Segment Start: Material for this exercise
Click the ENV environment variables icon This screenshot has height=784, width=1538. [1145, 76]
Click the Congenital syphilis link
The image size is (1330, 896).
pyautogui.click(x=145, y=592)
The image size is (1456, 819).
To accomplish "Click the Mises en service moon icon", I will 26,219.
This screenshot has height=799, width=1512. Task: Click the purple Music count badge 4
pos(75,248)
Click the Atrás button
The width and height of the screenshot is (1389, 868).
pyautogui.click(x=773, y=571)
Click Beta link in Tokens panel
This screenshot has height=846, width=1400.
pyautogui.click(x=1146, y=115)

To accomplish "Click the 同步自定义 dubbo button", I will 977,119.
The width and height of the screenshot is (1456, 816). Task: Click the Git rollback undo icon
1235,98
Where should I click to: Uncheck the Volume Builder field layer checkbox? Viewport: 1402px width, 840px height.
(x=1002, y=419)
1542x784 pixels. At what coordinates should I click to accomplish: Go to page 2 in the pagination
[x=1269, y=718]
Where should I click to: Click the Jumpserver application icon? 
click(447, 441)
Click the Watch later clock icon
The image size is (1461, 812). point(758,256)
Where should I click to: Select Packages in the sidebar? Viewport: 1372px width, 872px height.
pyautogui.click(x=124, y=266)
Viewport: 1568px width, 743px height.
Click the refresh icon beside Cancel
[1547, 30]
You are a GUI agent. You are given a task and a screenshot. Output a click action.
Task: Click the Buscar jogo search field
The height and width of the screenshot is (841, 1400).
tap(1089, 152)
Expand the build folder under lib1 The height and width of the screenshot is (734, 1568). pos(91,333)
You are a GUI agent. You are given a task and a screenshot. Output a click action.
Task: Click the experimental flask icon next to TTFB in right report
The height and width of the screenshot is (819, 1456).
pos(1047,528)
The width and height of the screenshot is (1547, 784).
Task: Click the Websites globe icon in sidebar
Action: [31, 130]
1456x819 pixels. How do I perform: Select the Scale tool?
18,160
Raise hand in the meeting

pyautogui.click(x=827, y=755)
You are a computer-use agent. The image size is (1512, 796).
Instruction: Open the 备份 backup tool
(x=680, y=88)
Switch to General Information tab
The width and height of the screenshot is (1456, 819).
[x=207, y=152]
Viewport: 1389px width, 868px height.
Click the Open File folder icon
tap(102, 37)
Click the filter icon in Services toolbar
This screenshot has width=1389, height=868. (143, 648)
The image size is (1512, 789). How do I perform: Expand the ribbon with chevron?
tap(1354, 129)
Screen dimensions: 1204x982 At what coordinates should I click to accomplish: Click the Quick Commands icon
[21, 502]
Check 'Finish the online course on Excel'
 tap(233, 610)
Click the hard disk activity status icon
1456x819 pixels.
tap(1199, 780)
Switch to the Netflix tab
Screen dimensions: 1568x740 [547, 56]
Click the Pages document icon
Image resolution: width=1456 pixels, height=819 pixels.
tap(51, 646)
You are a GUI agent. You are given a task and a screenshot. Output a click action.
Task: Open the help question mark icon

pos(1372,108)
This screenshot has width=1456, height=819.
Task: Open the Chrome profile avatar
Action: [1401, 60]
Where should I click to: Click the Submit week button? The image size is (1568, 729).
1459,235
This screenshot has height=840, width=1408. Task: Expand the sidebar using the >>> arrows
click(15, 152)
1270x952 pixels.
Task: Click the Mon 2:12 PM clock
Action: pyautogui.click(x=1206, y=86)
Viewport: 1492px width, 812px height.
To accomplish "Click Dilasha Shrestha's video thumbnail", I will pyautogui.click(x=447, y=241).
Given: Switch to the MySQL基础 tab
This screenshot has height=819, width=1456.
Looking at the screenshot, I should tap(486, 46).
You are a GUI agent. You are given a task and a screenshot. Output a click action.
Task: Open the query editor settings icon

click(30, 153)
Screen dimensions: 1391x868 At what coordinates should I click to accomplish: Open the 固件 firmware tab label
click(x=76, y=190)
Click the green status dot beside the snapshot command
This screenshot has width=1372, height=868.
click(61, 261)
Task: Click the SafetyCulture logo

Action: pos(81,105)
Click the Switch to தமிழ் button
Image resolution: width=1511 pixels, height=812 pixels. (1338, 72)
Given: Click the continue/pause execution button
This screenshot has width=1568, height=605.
Segment End: Material for this exercise
__Task statement__
Each entry above has to be transcribed exactly as it appears.

__Reply__
Click the ENV environment variables icon This screenshot has height=784, width=1538. [1145, 76]
Click the Congenital syphilis link
The image size is (1330, 896).
pyautogui.click(x=145, y=592)
The image size is (1456, 819).
To accomplish "Click the Mises en service moon icon", I will 26,219.
This screenshot has height=799, width=1512. Task: Click the purple Music count badge 4
pos(75,248)
Click the Atrás button
The width and height of the screenshot is (1389, 868).
pyautogui.click(x=773, y=571)
Click Beta link in Tokens panel
This screenshot has height=846, width=1400.
pyautogui.click(x=1146, y=115)

To accomplish "Click the 同步自定义 dubbo button", I will 977,119.
The width and height of the screenshot is (1456, 816). Task: Click the Git rollback undo icon
1235,98
Where should I click to: Uncheck the Volume Builder field layer checkbox? Viewport: 1402px width, 840px height.
(x=1002, y=419)
1542x784 pixels. At what coordinates should I click to accomplish: Go to page 2 in the pagination
[x=1269, y=718]
Where should I click to: Click the Jumpserver application icon? 
click(447, 441)
Click the Watch later clock icon
The image size is (1461, 812). point(758,256)
Where should I click to: Select Packages in the sidebar? Viewport: 1372px width, 872px height.
pyautogui.click(x=124, y=266)
Viewport: 1568px width, 743px height.
Click the refresh icon beside Cancel
[1547, 30]
You are a GUI agent. You are given a task and a screenshot. Output a click action.
Task: Click the Buscar jogo search field
The height and width of the screenshot is (841, 1400).
tap(1089, 152)
Expand the build folder under lib1 The height and width of the screenshot is (734, 1568). pos(91,333)
You are a GUI agent. You are given a task and a screenshot. Output a click action.
Task: Click the experimental flask icon next to TTFB in right report
The height and width of the screenshot is (819, 1456).
pos(1047,528)
The width and height of the screenshot is (1547, 784).
Task: Click the Websites globe icon in sidebar
Action: [31, 130]
1456x819 pixels. How do I perform: Select the Scale tool?
18,160
Raise hand in the meeting

pyautogui.click(x=827, y=755)
You are a computer-use agent. The image size is (1512, 796).
Instruction: Open the 备份 backup tool
(x=680, y=88)
Switch to General Information tab
The width and height of the screenshot is (1456, 819).
[x=207, y=152]
Viewport: 1389px width, 868px height.
Click the Open File folder icon
tap(102, 37)
Click the filter icon in Services toolbar
This screenshot has width=1389, height=868. (143, 648)
The image size is (1512, 789). How do I perform: Expand the ribbon with chevron?
tap(1354, 129)
Screen dimensions: 1204x982 At what coordinates should I click to accomplish: Click the Quick Commands icon
[21, 502]
Check 'Finish the online course on Excel'
 tap(233, 610)
Click the hard disk activity status icon
1456x819 pixels.
tap(1199, 780)
Switch to the Netflix tab
Screen dimensions: 1568x740 [547, 56]
Click the Pages document icon
Image resolution: width=1456 pixels, height=819 pixels.
tap(51, 646)
You are a GUI agent. You are given a task and a screenshot. Output a click action.
Task: Open the help question mark icon

pos(1372,108)
This screenshot has width=1456, height=819.
Task: Open the Chrome profile avatar
Action: [1401, 60]
Where should I click to: Click the Submit week button? The image size is (1568, 729).
1459,235
This screenshot has height=840, width=1408. Task: Expand the sidebar using the >>> arrows
click(15, 152)
1270x952 pixels.
Task: Click the Mon 2:12 PM clock
Action: pyautogui.click(x=1206, y=86)
Viewport: 1492px width, 812px height.
To accomplish "Click Dilasha Shrestha's video thumbnail", I will pyautogui.click(x=447, y=241).
Given: Switch to the MySQL基础 tab
This screenshot has height=819, width=1456.
Looking at the screenshot, I should tap(486, 46).
You are a GUI agent. You are given a task and a screenshot. Output a click action.
Task: Open the query editor settings icon

click(30, 153)
Screen dimensions: 1391x868 At what coordinates should I click to accomplish: Open the 固件 firmware tab label
click(x=76, y=190)
Click the green status dot beside the snapshot command
This screenshot has width=1372, height=868.
click(61, 261)
Task: Click the SafetyCulture logo

Action: pos(81,105)
Click the Switch to தமிழ் button
Image resolution: width=1511 pixels, height=812 pixels. (1338, 72)
Given: Click the continue/pause execution button
This screenshot has width=1568, height=605.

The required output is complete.